Pourquoi le choix de ce sujet de mémoire ?
Sujet d’un cours suivi à l’université en dernière année de licence, le « Grand Tour » est un thème qui me fascine. Car rêvée et idéalisée, l’Italie est dès le XVIIème siècle une destination courue par la noblesse européenne. Au XVIIIème siècle, le rayonnement de ses cours princières touche particulièrement l’Angleterre qui voit les membres de la haute société embarquer pour un tour d’Europe. En somme, ce sujet est la synthèse parfaite pour explorer la production artistique italienne du XVIIIème siècle et les pratiques d’une certaine catégorie de collectionneurs. Entre commerce des œuvres, transports, anecdotes de marchands à conseillers et de conseillers à collectionneurs novices, les documents d’archives ne demandent qu’à être exploités. Aiguillée par ma directrice de recherche, je dévore la bibliographie de ce thème et rencontre les professionnels intéressés par ce type d’œuvres. Car comprendre le marché de l’art lié au Grand Tour, c’est comprendre les fondements des grandes collections britanniques actuelles. Ce sujet me passionne une année durant, et c’est toujours avec la même curiosité que j’attends les nouvelles publications le concernant.
Quels bénéfices avez-vous tiré de cette expérience, dans la poursuite de vos études comme dans votre parcours professionnel ?
Après trois années passées sur les bancs de la fac à rêver devant les projections de diapos, j’aspirais à être au plus près des tableaux. A l’EAC, c’est chose faite. Entre rudiments de l’expertise et rencontres avec les acteurs du marché européen, je fais mes premiers pas dans le monde très secret des tableaux anciens, mon mémoire comme carte de visite. A la suite de ce premier écrit réalisé durant ma première année du MBA, puis des projets professionnels effectués en deuxième année du MBA Esarts de l’EAC, je ressens le besoin de continuer à approfondir mes connaissances tout en intégrant le monde du travail. J’intègre en stage la galerie De Jonckheere, où je suis en charge de la documentation et de la rédaction du catalogue annuel. Essai transformé : ce stage débouche sur un emploi et un nouveau challenge des plus grisants aux côtés de l’un des grands noms de la peinture ancienne : l’ouverture de la galerie De Jonckheere à Genève.Le mémoire a été révélateur de ce qui me passionne le plus dans mon travail : écrire sur l’œuvre, la documenter, mener l’enquête et donner au spectateur les clés pour aller plus loin.

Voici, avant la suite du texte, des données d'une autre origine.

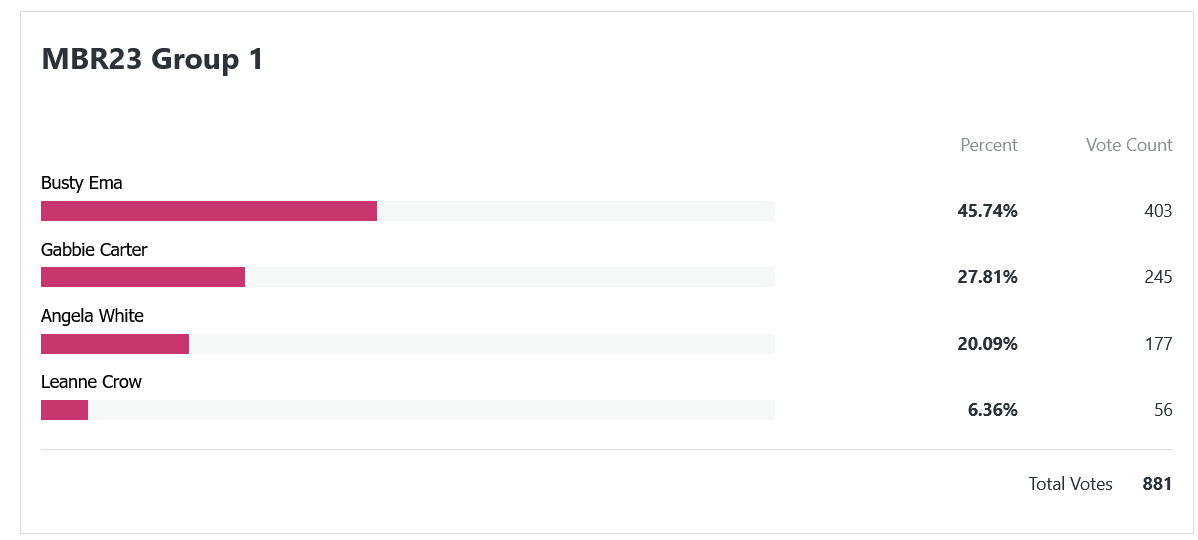Select the Percent column header
The image size is (1198, 540).
[x=989, y=145]
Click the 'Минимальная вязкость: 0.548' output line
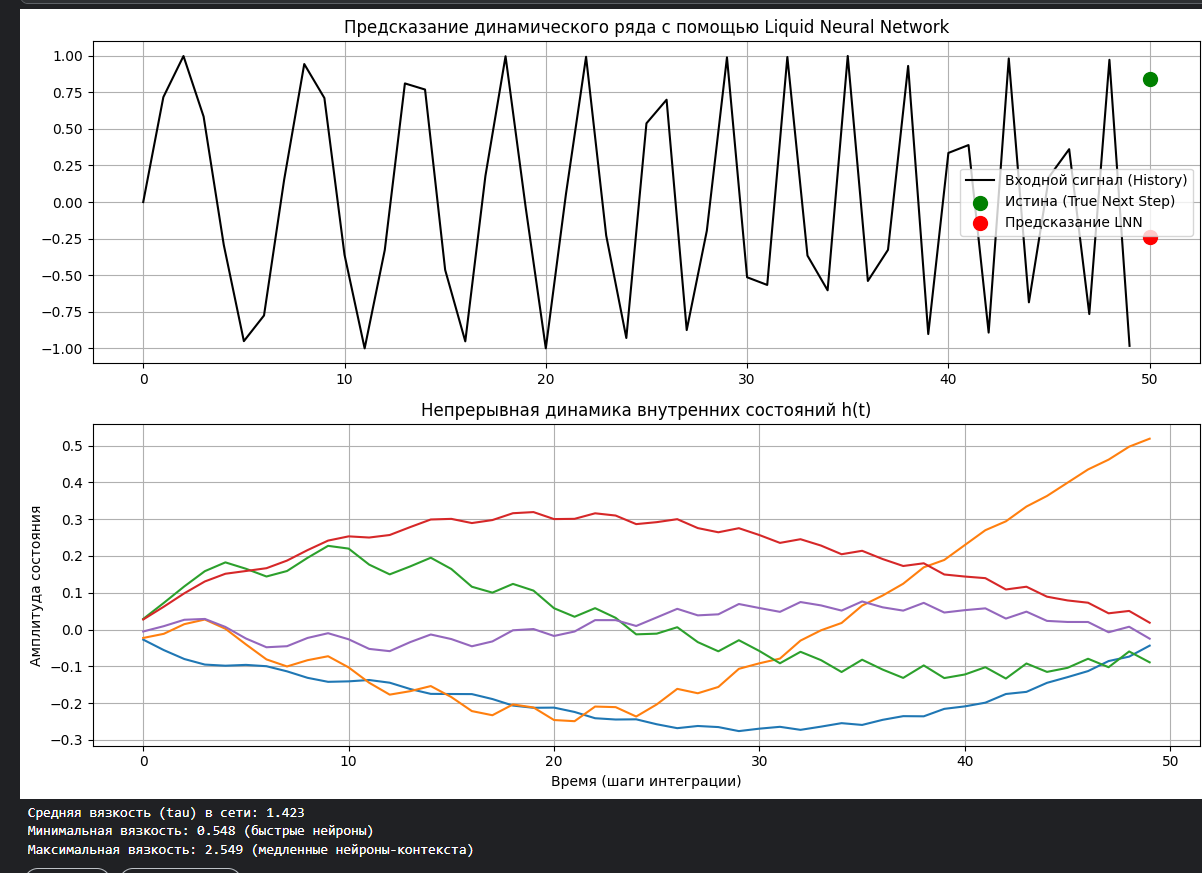 point(200,831)
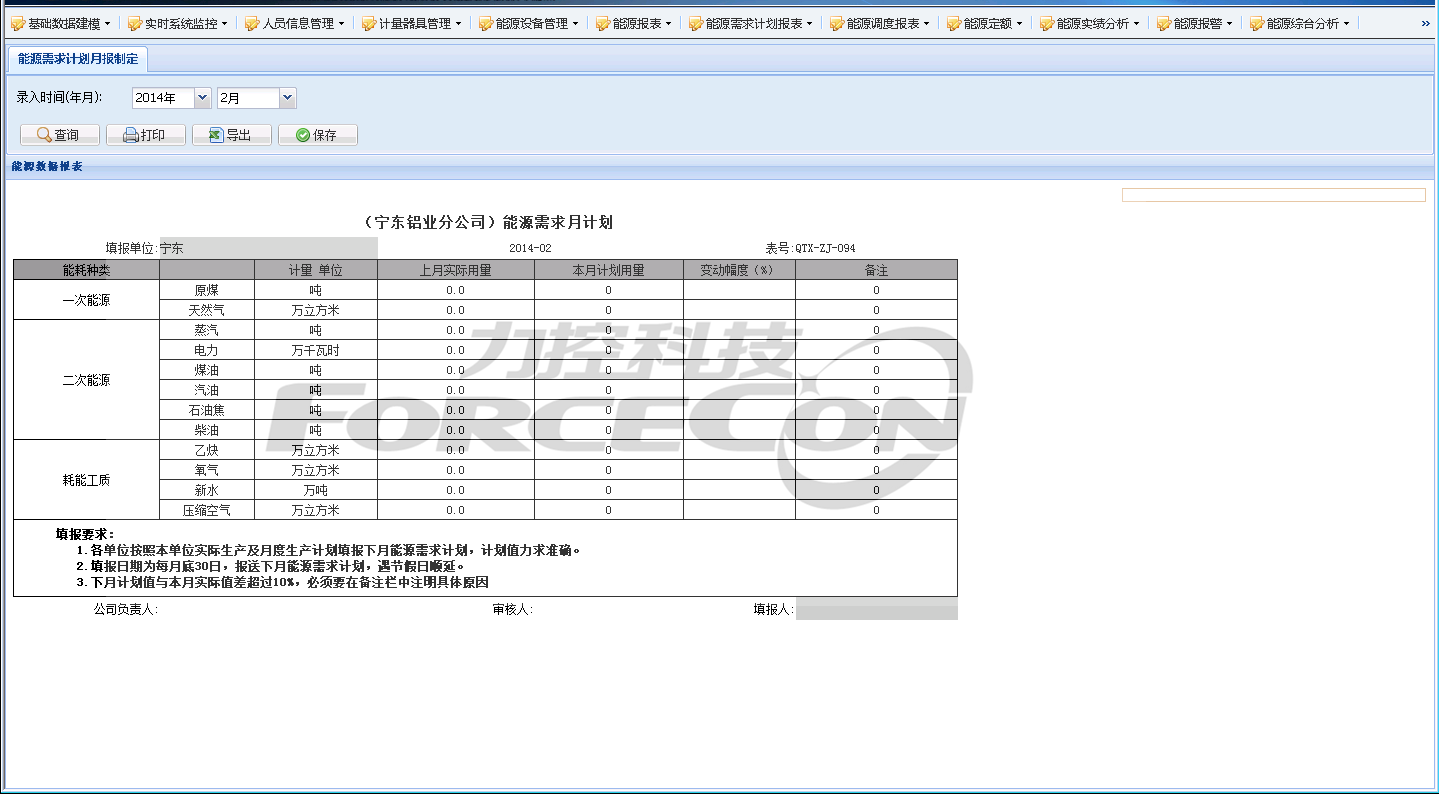Open the 人员信息管理 menu

[296, 23]
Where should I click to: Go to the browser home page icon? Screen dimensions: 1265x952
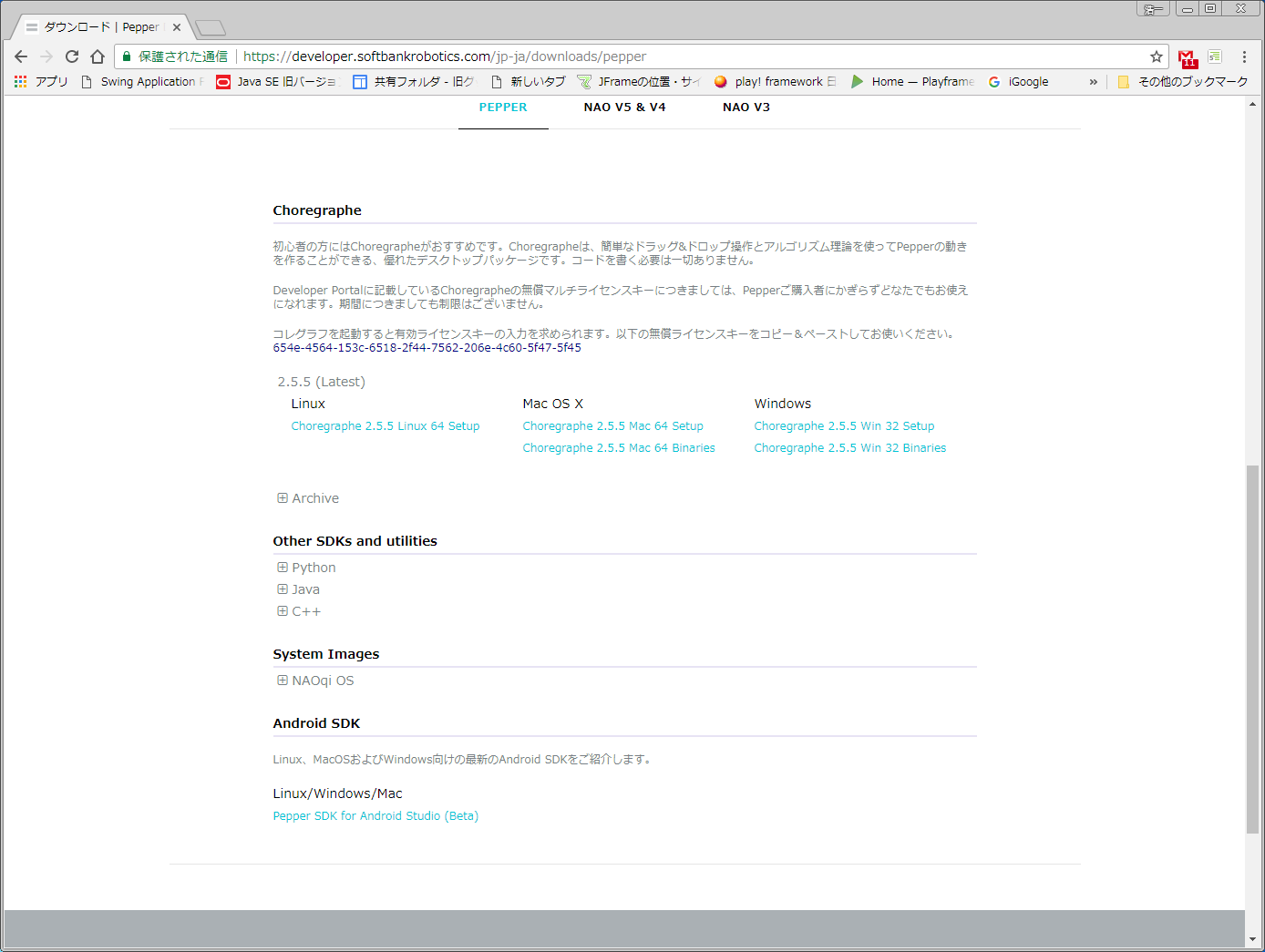[x=98, y=56]
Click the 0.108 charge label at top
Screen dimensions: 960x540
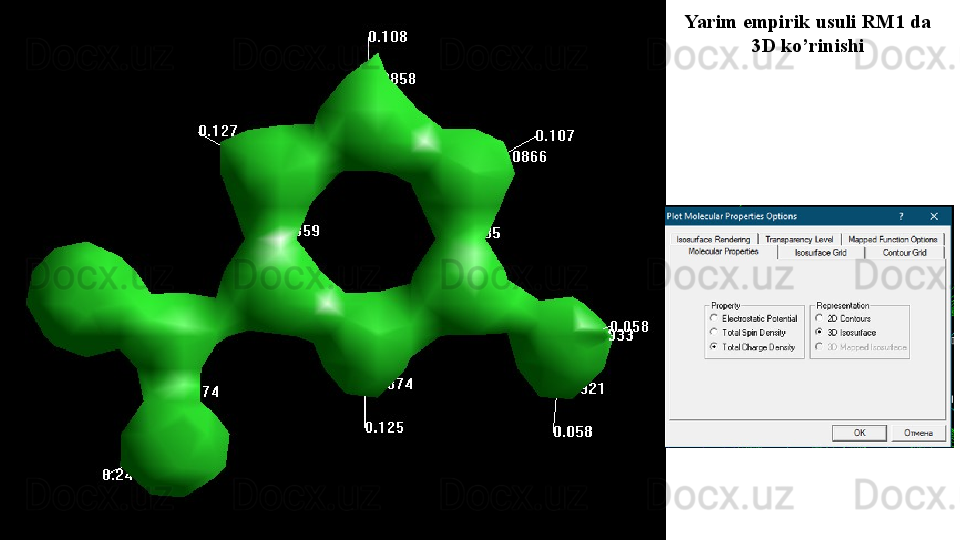point(388,37)
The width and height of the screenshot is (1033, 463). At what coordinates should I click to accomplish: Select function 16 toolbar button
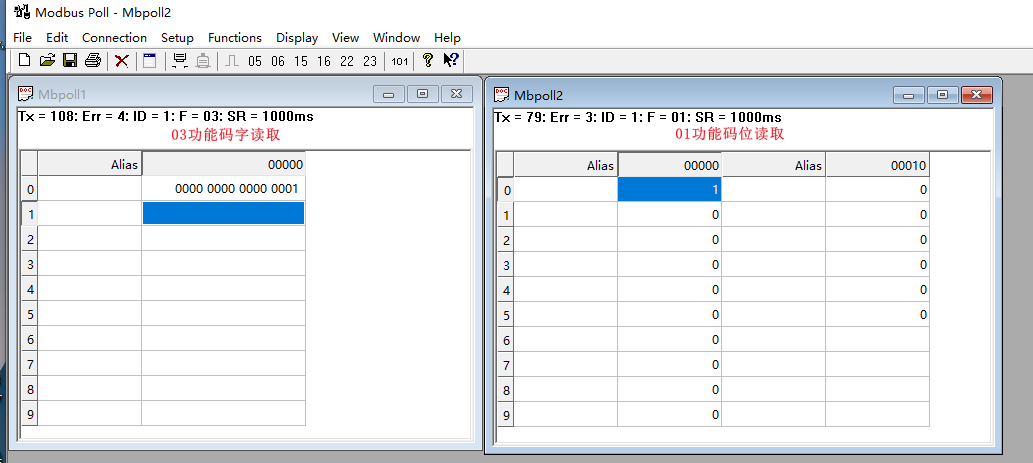(x=324, y=62)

Pensez-vous que ce travail vous a ouvert des portes au niveau professionnel ?
Le mémoire, c’est avant tout le début de mon carnet d’adresses et la rencontre avec les professionnels du tableau ancien. Incontestablement, il constitue donc un tremplin vers l’emploi et la professionnalisation. Excellent exercice de synthèse, il permet surtout de donner du crédit à mes ambitions. Même si aujourd’hui, je vois passer de nombreux tableaux, que ce soit des natures mortes flamandes ou parfois de grandes vedute italiennes, c’est avec la même excitation que je les décrypte. Quant à notre clientèle, j’aime pouvoir la renseigner et lui faire voir au delà de l’image. Avec bientôt un quatrième catalogue à mon actif pour la galerie, j’utilise chaque jour les enseignements tirés d’une année de rédaction. Je garde aussi contact avec ceux qui à travers ce sujet m’ont aidée et que je reçois volontiers à la galerie.